* Information given:
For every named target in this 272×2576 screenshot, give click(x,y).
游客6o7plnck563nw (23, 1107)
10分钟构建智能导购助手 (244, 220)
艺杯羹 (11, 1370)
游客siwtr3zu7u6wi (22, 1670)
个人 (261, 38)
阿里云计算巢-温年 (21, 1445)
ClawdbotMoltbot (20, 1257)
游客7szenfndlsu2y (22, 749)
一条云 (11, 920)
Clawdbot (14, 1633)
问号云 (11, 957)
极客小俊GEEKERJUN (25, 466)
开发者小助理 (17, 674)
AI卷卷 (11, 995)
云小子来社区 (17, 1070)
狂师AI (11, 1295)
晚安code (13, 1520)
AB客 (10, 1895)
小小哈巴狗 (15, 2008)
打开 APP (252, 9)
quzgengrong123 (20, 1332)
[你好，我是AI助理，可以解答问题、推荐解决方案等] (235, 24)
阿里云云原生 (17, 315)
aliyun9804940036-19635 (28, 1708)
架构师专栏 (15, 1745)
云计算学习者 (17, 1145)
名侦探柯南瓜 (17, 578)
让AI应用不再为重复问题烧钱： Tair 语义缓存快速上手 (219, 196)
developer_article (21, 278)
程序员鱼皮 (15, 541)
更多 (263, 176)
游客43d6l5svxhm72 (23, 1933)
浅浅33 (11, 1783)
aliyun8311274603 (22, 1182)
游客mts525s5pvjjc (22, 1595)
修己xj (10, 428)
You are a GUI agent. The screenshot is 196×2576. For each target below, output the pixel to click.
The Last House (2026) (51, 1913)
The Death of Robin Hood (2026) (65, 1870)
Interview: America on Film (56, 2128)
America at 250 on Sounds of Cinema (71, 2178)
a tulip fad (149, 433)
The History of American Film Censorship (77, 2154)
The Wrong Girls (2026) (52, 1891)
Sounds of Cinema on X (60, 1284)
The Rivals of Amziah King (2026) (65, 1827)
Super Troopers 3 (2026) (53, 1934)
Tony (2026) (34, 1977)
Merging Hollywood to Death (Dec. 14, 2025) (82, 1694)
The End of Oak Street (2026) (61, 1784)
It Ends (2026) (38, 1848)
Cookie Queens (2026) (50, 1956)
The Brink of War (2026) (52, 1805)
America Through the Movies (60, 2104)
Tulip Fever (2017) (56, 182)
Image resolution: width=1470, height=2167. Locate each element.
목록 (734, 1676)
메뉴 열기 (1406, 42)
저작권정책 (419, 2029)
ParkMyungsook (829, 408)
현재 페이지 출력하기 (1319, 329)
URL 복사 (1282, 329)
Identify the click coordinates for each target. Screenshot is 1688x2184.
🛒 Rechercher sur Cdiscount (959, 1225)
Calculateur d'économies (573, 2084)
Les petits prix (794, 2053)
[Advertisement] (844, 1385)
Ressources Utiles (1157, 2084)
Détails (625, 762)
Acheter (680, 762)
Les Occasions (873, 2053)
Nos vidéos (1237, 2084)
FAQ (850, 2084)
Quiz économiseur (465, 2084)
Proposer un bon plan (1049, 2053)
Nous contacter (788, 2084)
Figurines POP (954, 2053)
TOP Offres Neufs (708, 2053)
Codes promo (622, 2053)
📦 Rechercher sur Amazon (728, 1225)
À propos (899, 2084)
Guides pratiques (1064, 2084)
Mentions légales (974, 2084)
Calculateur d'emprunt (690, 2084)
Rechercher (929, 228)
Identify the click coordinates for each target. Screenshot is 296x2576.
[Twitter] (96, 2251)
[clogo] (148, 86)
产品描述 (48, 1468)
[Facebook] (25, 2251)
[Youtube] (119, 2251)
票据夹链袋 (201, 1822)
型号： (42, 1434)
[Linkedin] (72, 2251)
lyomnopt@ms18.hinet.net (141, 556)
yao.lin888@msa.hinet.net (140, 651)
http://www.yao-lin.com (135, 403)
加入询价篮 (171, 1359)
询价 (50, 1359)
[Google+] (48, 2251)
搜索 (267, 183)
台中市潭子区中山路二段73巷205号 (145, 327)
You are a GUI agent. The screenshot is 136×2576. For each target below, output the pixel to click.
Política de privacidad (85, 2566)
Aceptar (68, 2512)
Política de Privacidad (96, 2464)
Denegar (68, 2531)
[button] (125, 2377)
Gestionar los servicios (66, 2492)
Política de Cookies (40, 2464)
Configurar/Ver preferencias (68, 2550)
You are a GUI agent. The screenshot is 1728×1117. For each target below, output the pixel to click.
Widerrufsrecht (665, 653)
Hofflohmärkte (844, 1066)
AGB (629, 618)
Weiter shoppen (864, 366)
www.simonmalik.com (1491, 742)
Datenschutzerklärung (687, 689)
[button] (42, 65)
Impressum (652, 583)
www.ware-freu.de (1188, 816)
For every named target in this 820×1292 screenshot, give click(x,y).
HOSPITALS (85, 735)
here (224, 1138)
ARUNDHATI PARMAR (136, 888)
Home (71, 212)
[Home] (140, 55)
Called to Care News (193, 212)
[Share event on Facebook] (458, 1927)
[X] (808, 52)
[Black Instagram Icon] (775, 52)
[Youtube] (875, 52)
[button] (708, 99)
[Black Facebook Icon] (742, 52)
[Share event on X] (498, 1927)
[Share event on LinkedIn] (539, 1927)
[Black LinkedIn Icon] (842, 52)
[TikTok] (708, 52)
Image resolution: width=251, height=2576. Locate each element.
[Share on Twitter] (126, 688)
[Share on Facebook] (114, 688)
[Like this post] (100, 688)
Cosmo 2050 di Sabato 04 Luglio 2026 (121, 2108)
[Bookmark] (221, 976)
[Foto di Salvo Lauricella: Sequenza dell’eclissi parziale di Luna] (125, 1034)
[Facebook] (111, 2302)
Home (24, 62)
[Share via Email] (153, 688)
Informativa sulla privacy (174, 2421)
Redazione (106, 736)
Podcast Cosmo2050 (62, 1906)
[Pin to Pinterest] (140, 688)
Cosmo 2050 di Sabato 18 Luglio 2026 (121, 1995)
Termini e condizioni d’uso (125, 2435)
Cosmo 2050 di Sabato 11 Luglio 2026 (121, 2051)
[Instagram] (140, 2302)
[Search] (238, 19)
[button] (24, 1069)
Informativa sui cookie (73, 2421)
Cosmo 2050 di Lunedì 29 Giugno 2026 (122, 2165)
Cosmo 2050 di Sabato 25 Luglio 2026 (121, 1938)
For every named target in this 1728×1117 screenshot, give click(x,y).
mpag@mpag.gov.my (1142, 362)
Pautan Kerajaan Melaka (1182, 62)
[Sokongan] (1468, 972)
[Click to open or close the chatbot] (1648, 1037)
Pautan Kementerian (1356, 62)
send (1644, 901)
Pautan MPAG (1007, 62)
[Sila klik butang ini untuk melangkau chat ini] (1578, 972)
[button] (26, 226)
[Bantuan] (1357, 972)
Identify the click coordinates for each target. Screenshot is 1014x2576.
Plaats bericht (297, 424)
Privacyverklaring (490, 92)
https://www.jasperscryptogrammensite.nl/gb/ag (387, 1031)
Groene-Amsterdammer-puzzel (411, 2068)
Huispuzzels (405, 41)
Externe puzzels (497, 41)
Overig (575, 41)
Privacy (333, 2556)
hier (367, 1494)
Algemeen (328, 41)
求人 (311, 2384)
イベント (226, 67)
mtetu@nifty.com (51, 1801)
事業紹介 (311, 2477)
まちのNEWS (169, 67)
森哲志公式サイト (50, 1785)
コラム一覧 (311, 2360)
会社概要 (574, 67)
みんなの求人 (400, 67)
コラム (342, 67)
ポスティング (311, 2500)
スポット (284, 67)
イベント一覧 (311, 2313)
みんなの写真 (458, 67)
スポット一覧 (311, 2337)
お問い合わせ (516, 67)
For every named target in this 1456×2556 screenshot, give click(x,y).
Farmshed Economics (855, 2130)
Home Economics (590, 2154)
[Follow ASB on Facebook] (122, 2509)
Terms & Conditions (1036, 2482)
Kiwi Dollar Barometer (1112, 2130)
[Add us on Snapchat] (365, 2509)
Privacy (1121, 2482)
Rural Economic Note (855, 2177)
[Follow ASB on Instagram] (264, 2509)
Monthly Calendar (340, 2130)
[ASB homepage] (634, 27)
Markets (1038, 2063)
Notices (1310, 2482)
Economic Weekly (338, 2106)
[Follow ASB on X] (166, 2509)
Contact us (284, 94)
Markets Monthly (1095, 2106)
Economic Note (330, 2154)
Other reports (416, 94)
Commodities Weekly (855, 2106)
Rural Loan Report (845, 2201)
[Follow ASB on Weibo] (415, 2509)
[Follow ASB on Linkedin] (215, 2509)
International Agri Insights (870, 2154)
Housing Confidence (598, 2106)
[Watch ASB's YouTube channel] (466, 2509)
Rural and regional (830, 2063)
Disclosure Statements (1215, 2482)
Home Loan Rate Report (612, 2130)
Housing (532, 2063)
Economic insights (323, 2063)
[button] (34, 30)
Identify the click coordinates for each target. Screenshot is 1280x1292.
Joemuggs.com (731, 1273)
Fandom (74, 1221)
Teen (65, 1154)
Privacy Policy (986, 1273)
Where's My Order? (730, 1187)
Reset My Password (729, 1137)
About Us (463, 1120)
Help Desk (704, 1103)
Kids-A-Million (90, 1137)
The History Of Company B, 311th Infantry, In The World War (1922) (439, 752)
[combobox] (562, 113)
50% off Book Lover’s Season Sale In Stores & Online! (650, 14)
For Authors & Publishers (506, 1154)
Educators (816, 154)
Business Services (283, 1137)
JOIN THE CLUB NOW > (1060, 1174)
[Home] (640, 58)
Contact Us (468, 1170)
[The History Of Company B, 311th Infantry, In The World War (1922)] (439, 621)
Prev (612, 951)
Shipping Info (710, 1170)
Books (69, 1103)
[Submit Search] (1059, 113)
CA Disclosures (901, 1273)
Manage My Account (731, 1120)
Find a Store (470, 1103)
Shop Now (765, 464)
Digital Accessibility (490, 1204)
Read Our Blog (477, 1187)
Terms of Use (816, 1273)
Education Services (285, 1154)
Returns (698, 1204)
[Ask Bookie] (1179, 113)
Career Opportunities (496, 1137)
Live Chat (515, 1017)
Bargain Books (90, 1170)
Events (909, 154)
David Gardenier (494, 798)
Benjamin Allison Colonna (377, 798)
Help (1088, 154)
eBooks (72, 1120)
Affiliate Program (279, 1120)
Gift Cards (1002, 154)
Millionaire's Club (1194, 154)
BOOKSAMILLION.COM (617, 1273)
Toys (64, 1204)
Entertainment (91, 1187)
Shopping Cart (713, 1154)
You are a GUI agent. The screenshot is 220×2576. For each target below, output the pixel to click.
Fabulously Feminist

* What is needed: Restate word for word the lines of the data above, starting at the line containing "Les Occasions (873, 2053)" and ending at the line containing "You are a GUI agent. The screenshot is 136×2576.", both included, and nothing more.

* Output for this exercise:
Les Occasions (873, 2053)
Nos vidéos (1237, 2084)
FAQ (850, 2084)
Quiz économiseur (465, 2084)
Proposer un bon plan (1049, 2053)
Nous contacter (788, 2084)
Figurines POP (954, 2053)
TOP Offres Neufs (708, 2053)
Codes promo (622, 2053)
📦 Rechercher sur Amazon (728, 1225)
À propos (899, 2084)
Guides pratiques (1064, 2084)
Mentions légales (974, 2084)
Calculateur d'emprunt (690, 2084)
Rechercher (929, 228)
Identify the click coordinates for each target. Screenshot is 296x2576.
[Twitter] (96, 2251)
[clogo] (148, 86)
产品描述 (48, 1468)
[Facebook] (25, 2251)
[Youtube] (119, 2251)
票据夹链袋 (201, 1822)
型号： (42, 1434)
[Linkedin] (72, 2251)
lyomnopt@ms18.hinet.net (141, 556)
yao.lin888@msa.hinet.net (140, 651)
http://www.yao-lin.com (135, 403)
加入询价篮 (171, 1359)
询价 (50, 1359)
[Google+] (48, 2251)
搜索 (267, 183)
台中市潭子区中山路二段73巷205号 (145, 327)
You are a GUI agent. The screenshot is 136×2576. For each target below, output the pixel to click.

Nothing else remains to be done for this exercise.